Data listing:

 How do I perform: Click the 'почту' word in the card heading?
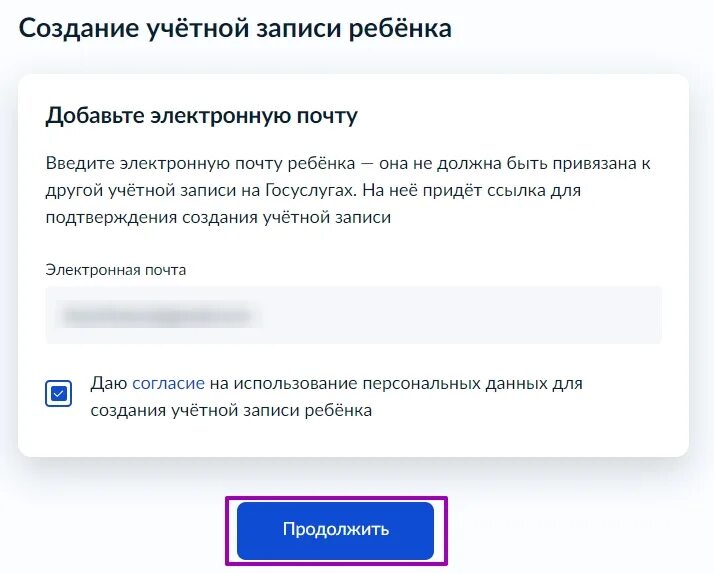click(327, 116)
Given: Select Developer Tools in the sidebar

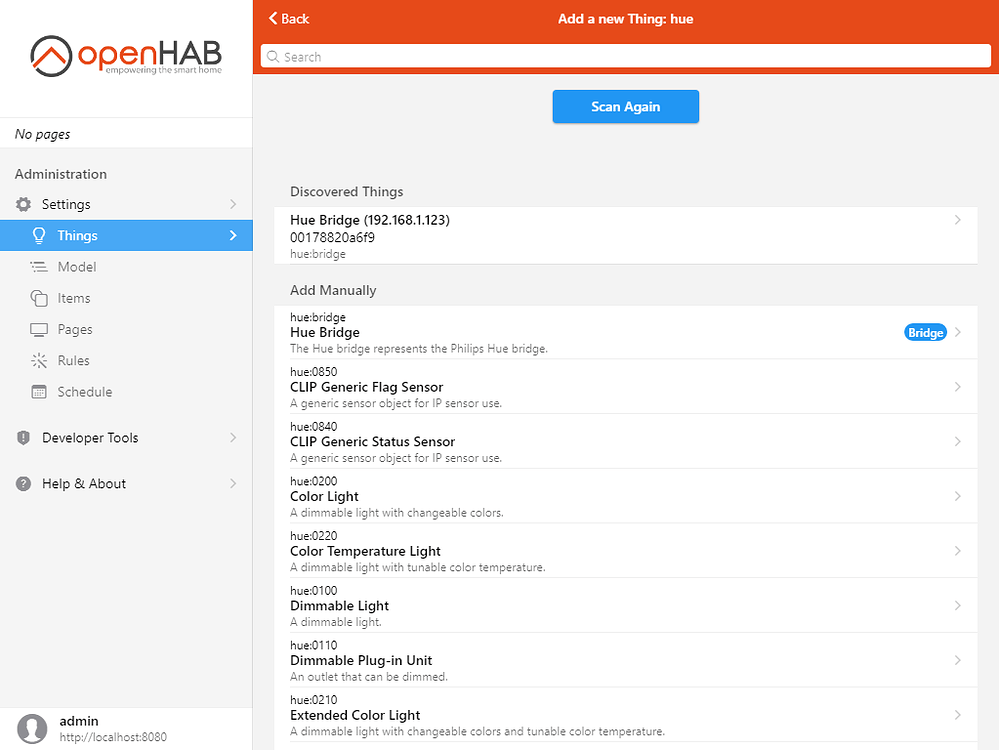Looking at the screenshot, I should [90, 437].
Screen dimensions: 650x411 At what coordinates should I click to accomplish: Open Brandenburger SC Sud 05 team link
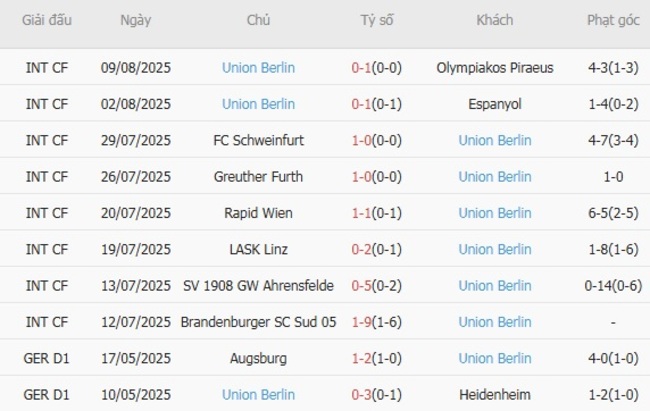click(258, 322)
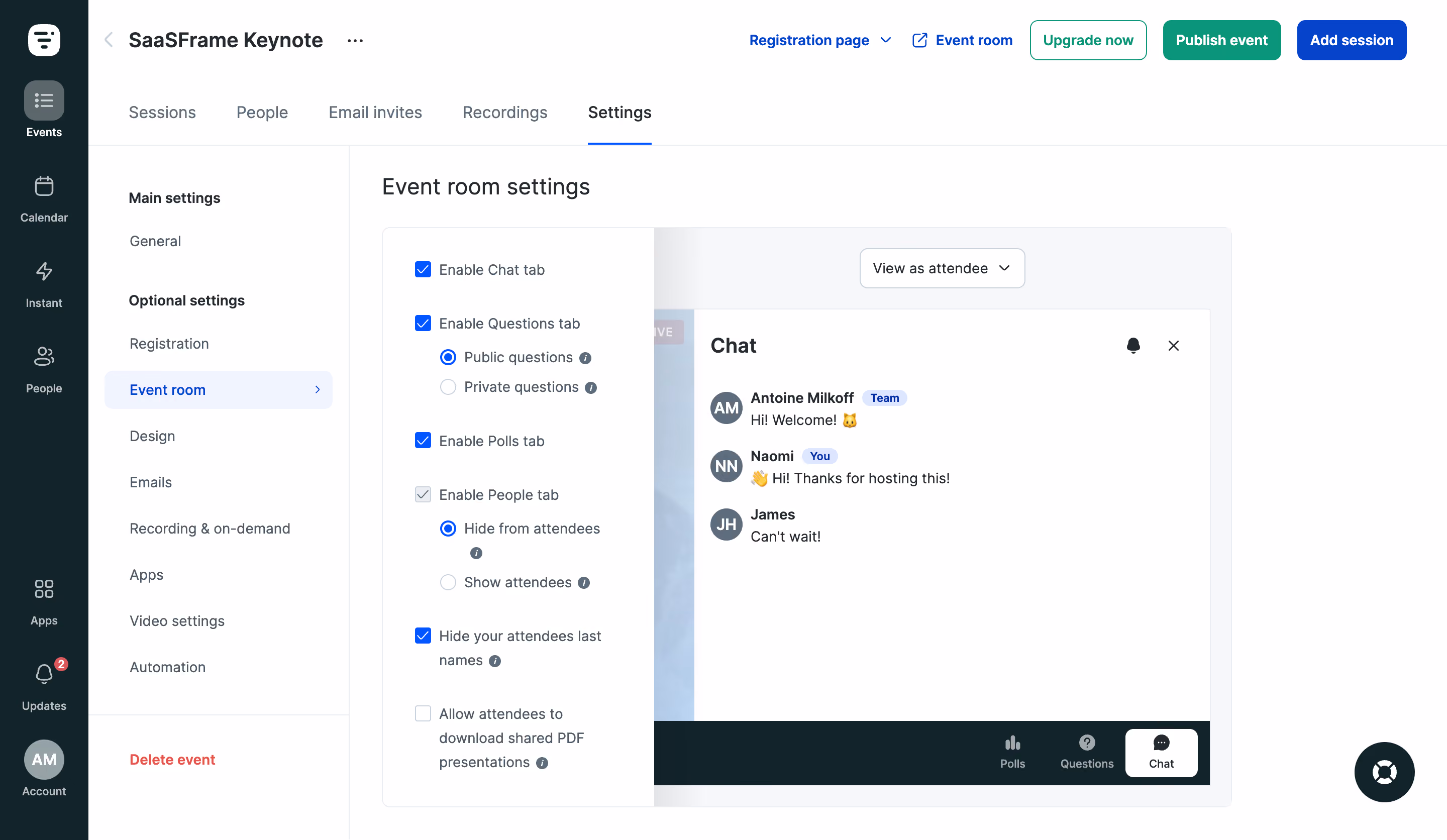
Task: Open the Instant lightning icon
Action: [x=44, y=272]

Work task: Repeat the listing above word for word, omitting the pictures.

Task solution:
 How do I perform: Click the 'почту' word in the card heading?
click(327, 116)
Given: Select Developer Tools in the sidebar

Looking at the screenshot, I should [90, 437].
Screen dimensions: 650x411 At what coordinates should I click to accomplish: Open Brandenburger SC Sud 05 team link
click(258, 322)
Task: Open the Instant lightning icon
Action: [x=44, y=272]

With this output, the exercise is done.